##### Фрагмент текста

Старшее поколение перечитывает его, – что-то ему в нем слышится. Говорят, что теперь и молодежь начинает его читать, начинает даже любить его… – и едва ли в силах понять сокровенное его творений. Но чем-то к нему влечется, о чем-то и ей он напоминает…

Еще меньше понятен Чехов иностранцам. Читают его охотно, в нем привлекает занимательность, меткость изображения чужой, «экзотичной», жизни; юмор: но он не захватывает, как Достоевский или Толстой, которые теперь раскрыты читателям в целом свете трудами критики.

А между тем Чехов – та же большая дорога русской литературы, и, как великие наши, – Пушкин, Гоголь, Тютчев, Достоевский, Толстой… – стоит в том же русле духовного русского потока, первоисток которого – духовная сущность русская, русская душа, именуемая в мире «ame slave», мало ему понятная.

##########
##### Предоставленные строки

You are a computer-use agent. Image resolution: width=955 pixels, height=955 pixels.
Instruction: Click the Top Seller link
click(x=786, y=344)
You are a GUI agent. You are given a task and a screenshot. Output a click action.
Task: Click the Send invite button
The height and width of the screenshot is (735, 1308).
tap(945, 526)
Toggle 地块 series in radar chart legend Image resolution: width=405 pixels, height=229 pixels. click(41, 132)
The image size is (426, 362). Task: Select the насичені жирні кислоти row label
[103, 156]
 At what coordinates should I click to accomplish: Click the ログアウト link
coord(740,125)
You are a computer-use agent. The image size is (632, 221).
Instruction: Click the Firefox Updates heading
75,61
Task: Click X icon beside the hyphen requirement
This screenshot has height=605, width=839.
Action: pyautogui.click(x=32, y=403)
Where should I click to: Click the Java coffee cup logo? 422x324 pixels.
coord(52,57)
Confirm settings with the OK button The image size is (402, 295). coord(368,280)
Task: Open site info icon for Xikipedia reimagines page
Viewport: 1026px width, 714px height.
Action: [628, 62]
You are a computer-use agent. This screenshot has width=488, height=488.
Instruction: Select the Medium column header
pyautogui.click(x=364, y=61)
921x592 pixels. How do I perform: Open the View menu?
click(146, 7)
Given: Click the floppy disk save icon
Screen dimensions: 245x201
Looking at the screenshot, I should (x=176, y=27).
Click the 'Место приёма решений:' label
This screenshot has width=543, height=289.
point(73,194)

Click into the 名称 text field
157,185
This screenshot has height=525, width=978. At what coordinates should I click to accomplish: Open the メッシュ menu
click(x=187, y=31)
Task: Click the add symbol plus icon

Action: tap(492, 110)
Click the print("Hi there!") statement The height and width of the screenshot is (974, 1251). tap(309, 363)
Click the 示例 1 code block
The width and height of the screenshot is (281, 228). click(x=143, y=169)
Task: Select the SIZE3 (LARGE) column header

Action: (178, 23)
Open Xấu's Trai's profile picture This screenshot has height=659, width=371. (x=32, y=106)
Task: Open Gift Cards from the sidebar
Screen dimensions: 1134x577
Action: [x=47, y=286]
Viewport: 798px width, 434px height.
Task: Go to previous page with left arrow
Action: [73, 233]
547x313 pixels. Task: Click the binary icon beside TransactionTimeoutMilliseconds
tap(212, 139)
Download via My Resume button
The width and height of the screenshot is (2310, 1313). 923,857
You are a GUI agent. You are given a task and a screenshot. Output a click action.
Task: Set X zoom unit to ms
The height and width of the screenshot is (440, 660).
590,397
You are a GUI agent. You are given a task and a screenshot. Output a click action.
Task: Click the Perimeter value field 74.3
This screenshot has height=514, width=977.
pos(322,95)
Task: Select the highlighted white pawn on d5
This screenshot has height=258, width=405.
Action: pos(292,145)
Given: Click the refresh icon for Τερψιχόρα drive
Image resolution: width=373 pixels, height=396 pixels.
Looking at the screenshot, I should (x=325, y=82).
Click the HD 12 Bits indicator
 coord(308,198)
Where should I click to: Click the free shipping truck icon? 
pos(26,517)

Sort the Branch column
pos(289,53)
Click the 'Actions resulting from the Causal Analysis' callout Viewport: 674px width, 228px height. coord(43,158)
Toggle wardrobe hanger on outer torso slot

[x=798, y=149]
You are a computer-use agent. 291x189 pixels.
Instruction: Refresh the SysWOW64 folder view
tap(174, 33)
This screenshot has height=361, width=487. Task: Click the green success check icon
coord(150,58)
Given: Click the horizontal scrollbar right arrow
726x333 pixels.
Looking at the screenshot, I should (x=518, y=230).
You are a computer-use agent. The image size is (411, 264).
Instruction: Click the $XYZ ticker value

##########

Ваши задания:
(a) Определите, соответствуют ли утверждения (i)–(iii) тексту о Чехове. Для каждого ответьте «да» или «нет» и приведите решающие слова текста в точной цитате.
(i) Иностранцы читают Чехова охотно.
(ii) Иностранных читателей Чехов захватывает так же, как Достоевский или Толстой.
(iii) Старшее поколение перестало читать Чехова.
(b) По тексту о Чехове ответьте на вопросы:
(i) Кто, по словам текста, теперь начинает читать Чехова?
(ii) Чьими трудами Достоевский и Толстой раскрыты читателям в целом свете?
(iii) Как в мире именуется русская душа?
Строки для этой работы не понадобятся.

Результаты упражнения:
(a)
(i) Да: «Читают его охотно».
(ii) Нет: «но он не захватывает, как Достоевский или Толстой».
(iii) Нет: «Старшее поколение перечитывает его».

(b)
(i) Молодежь.
(ii) Трудами критики.
(iii) «ame slave».